Angel Ganivet
  • Unamuno, Lorca et bien d’autres considéraient ce dandy malheureux, qui se donna la mort à trente-trois ans dans la lointaine Lettonie (où il était consul d’Espagne), comme le véritable inititeur de la littérature espagnole moderne.

    Émouvante figure que cet Andalou de Grenade, issu du peuple et ’monté’ à Madrid poursuivre des études de philosophie, égaré dans la carrière diplomatique, et qui n’eut jamais qu’une idée : rendre à la langue castillane, au seuil du XXe siècle, le génie provocateur qui avait été le sien à l’époque de Góngora, Quevedo, Lope de Vega, Cervantes... Ce fut son pari le plus fou ; et le seul qu’il gagna jamais – post mortem.

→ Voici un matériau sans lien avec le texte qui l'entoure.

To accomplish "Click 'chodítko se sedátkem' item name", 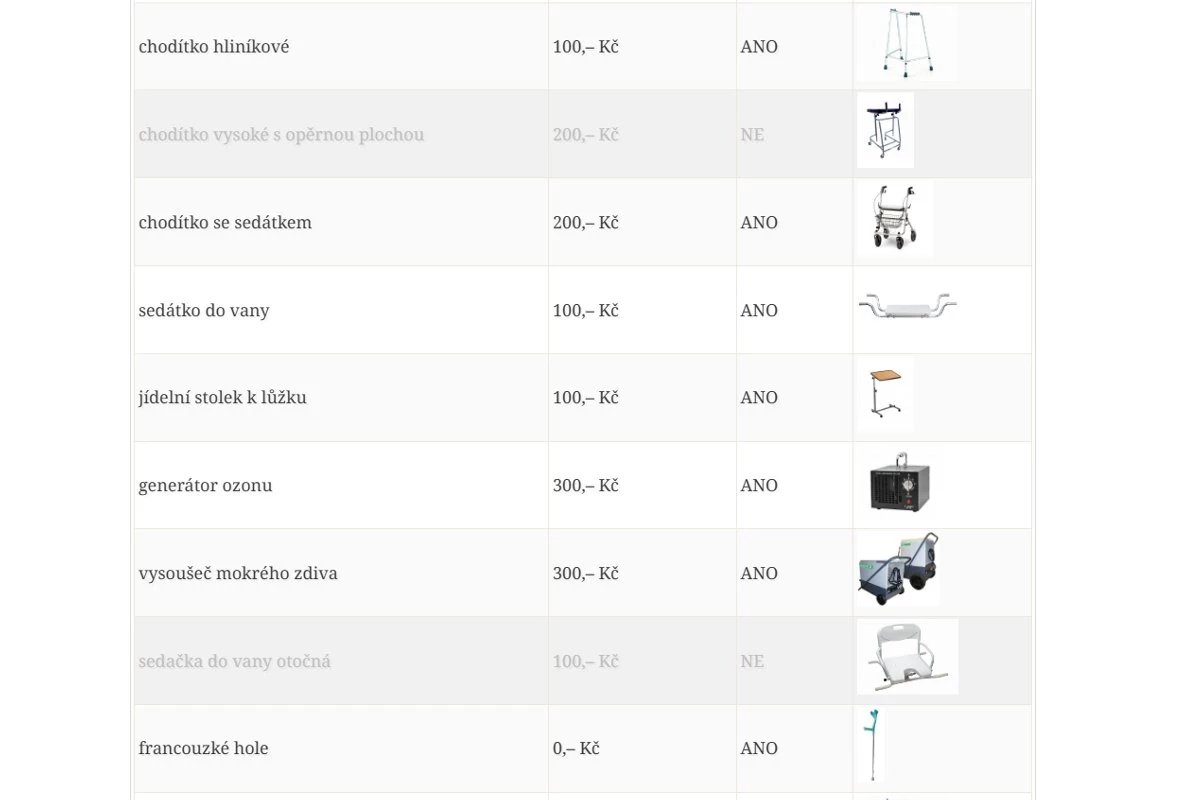I will 225,223.
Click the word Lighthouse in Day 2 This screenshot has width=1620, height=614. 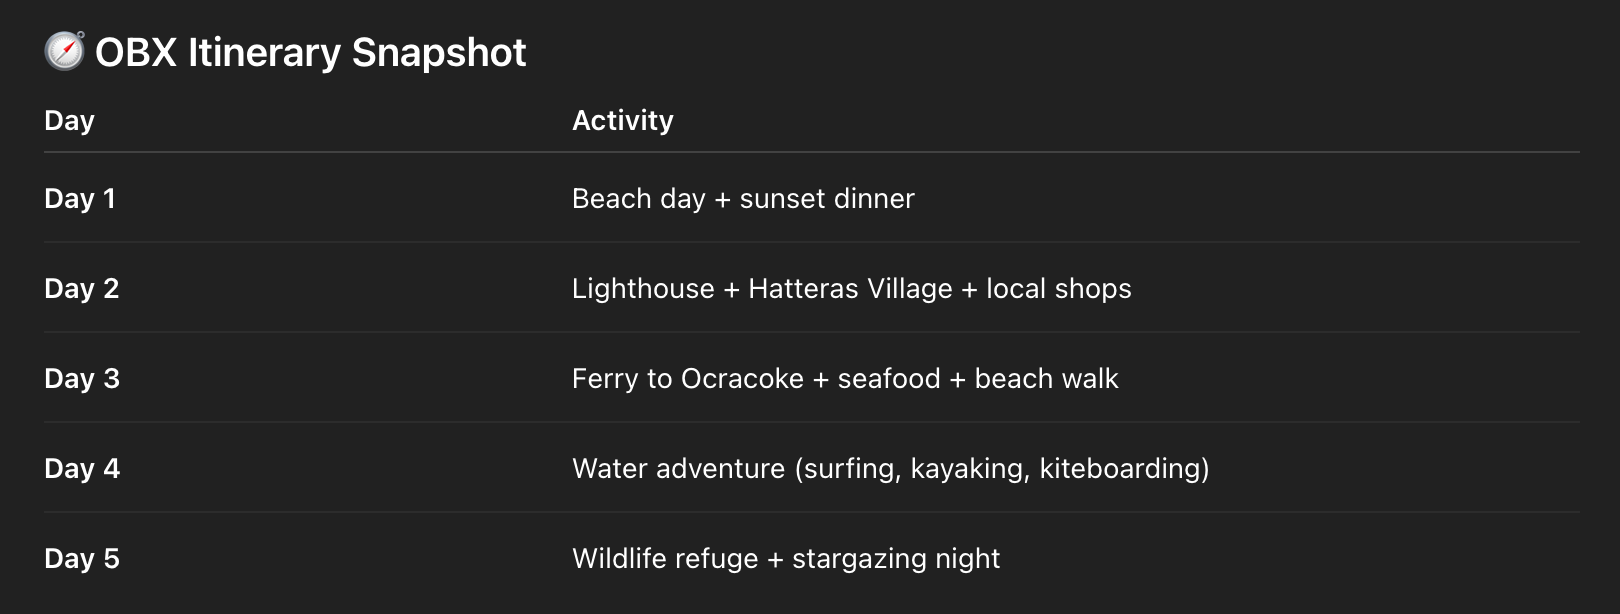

    Ganivet en effet mit fin à ses jours alors que venaient d’être publiés les quelques livres qui devaient lui assurer la gloire : L’Avenir de l’Espagne (1894-96 – recueil de lettres échangées avec Unamuno), Grenade la belle (1895), Lettres finlandaises (1896), Idearium espagnol (1897) – et l’année même où paraissait le deuxième volet du diptyque romanesque qu’il considérait comme son ’grand oeuvre’ : La Conquête du royaume de Maya (1897) et Les Travaux de l’infatigable Pio Cid (1898).